You are viewing a plain text version of this content. The canonical link for it is here.
Posted to user@beam.apache.org by Siyu Lin <si...@unity3d.com> on 2022/04/06 06:28:55 UTC

Breaking change for FileIO WriteDynamic in Beam 2.34?

Hi Beam community,

We have a batch pipeline which does not run regularly. Recently we
have upgraded to Beam 2.36 and this broke the FileIO WriteDynamic
process.

We are using Dataflow Runner, and the errors are like this when there
are multiple workers:

Error message from worker: java.lang.NoClassDefFoundError: Could not
initialize class
org.apache.beam.runners.dataflow.worker.ApplianceShuffleWriter
org.apache.beam.runners.dataflow.worker.ShuffleSink.writer(ShuffleSink.java:348)
org.apache.beam.runners.dataflow.worker.SizeReportingSinkWrapper.writer(SizeReportingSinkWrapper.java:46)
org.apache.beam.runners.dataflow.worker.util.common.worker.WriteOperation.initializeWriter(WriteOperation.java:71)
org.apache.beam.runners.dataflow.worker.util.common.worker.WriteOperation.start(WriteOperation.java:78)
org.apache.beam.runners.dataflow.worker.util.common.worker.MapTaskExecutor.execute(MapTaskExecutor.java:92)
org.apache.beam.runners.dataflow.worker.BatchDataflowWorker.executeWork(BatchDataflowWorker.java:420)
org.apache.beam.runners.dataflow.worker.BatchDataflowWorker.doWork(BatchDataflowWorker.java:389)
org.apache.beam.runners.dataflow.worker.BatchDataflowWorker.getAndPerformWork(BatchDataflowWorker.java:314)
org.apache.beam.runners.dataflow.worker.DataflowBatchWorkerHarness$WorkerThread.doWork(DataflowBatchWorkerHarness.java:140)
org.apache.beam.runners.dataflow.worker.DataflowBatchWorkerHarness$WorkerThread.call(DataflowBatchWorkerHarness.java:120)
org.apache.beam.runners.dataflow.worker.DataflowBatchWorkerHarness$WorkerThread.call(DataflowBatchWorkerHarness.java:107)
java.util.concurrent.FutureTask.run(FutureTask.java:266)
java.util.concurrent.ThreadPoolExecutor.runWorker(ThreadPoolExecutor.java:1149)
java.util.concurrent.ThreadPoolExecutor$Worker.run(ThreadPoolExecutor.java:624)
java.lang.Thread.run(Thread.java:748)

However when there is only a single worker, the error is like this:

The job failed because a work item has failed 4 times. Look in
previous log entries for the cause of each one of the 4 failures. For
more information, see
https://cloud.google.com/dataflow/docs/guides/common-errors. The work
item was attempted on these workers: xxx Root cause: The worker lost
contact with the service.,

The error guided suggested upgrade machine type.

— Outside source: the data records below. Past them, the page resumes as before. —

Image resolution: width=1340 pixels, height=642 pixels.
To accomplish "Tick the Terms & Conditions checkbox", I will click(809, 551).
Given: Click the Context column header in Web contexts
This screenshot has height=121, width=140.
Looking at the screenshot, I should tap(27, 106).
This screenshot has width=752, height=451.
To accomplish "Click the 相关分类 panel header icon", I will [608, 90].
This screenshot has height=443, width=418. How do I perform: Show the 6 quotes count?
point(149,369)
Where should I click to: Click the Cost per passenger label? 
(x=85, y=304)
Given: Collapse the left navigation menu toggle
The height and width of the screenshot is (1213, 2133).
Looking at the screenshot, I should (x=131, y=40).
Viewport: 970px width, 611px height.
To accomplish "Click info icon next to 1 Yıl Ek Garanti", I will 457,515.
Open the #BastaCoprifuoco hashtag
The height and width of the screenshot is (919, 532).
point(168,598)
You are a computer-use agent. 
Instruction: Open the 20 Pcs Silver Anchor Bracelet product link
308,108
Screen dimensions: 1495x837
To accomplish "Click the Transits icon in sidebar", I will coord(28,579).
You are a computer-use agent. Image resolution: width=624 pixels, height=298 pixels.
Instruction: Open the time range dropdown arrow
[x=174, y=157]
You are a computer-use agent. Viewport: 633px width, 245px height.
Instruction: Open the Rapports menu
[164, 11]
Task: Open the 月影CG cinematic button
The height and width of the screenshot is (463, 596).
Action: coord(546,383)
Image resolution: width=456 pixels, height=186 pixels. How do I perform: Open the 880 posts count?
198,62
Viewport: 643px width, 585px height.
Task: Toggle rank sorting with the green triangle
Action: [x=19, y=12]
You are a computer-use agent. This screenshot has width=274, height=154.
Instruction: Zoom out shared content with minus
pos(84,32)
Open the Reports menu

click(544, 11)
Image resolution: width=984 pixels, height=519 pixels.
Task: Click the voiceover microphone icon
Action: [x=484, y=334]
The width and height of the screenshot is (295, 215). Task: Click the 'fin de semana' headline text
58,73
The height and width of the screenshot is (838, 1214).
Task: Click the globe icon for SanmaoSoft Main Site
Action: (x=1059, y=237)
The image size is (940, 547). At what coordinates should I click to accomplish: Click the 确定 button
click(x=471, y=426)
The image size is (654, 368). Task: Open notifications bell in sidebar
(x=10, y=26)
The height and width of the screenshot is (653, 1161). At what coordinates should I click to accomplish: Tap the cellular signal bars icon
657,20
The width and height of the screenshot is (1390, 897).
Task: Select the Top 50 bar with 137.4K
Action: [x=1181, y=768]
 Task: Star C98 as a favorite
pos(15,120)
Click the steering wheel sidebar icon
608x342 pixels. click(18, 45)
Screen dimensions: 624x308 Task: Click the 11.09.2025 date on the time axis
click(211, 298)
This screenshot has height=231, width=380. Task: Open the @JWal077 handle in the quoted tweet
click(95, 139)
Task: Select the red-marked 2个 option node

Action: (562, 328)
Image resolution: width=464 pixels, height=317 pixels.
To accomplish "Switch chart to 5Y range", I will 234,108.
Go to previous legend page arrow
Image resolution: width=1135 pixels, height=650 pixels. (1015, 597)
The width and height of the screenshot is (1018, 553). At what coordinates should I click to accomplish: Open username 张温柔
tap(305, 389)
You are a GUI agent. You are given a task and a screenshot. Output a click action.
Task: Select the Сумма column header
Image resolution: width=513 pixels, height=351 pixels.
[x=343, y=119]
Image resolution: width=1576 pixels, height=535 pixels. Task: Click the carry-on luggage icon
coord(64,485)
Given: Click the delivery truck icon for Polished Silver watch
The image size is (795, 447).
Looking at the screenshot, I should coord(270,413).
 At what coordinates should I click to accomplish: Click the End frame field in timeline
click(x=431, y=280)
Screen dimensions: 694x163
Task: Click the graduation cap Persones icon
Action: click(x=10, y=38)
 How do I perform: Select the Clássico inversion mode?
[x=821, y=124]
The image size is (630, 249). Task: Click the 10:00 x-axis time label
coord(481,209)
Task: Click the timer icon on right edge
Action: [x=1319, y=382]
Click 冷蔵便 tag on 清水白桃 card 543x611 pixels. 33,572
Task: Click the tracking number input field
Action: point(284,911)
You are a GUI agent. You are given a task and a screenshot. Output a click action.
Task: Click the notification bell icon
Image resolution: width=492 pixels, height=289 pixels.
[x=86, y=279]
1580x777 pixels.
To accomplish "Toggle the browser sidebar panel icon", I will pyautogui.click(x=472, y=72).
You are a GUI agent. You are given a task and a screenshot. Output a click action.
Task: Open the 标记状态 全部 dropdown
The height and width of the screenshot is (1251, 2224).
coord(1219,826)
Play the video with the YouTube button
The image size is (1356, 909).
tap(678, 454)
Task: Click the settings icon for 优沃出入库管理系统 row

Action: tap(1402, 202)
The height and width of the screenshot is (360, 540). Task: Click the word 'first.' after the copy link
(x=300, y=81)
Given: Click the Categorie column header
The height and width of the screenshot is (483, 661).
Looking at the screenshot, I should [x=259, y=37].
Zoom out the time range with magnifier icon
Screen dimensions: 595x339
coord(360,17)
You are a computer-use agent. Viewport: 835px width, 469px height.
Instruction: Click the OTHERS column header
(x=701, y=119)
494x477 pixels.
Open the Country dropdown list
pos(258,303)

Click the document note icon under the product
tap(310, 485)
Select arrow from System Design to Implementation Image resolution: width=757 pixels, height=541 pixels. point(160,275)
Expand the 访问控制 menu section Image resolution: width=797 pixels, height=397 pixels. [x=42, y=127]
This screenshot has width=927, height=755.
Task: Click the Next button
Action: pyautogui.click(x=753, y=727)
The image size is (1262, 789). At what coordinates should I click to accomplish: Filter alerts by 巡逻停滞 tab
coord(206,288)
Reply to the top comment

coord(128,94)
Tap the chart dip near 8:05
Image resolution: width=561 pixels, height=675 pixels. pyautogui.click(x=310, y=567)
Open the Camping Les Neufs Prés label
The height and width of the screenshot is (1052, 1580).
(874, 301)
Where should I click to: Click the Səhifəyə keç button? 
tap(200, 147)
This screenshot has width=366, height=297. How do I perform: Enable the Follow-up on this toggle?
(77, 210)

Those errors happen when using SDK 2.34+. When I switched to SDK 2.33,
everything worked well without any issues. Tried SDK 2.34, 2.35 and
2.36, and found all of them got the same issue.

Context: The code simply just reads from BigQuery with a fixed table
of 4,034 records, does some transform, and outputs to GCS with
FileIO.WriteDynamic. All tests were performed using the same machine
type with the same worker number.

Does anyone know if there are any breaking changes in this SDK /
Dataflow runner?

Thanks so much!
Siyu

Re: Breaking change for FileIO WriteDynamic in Beam 2.34?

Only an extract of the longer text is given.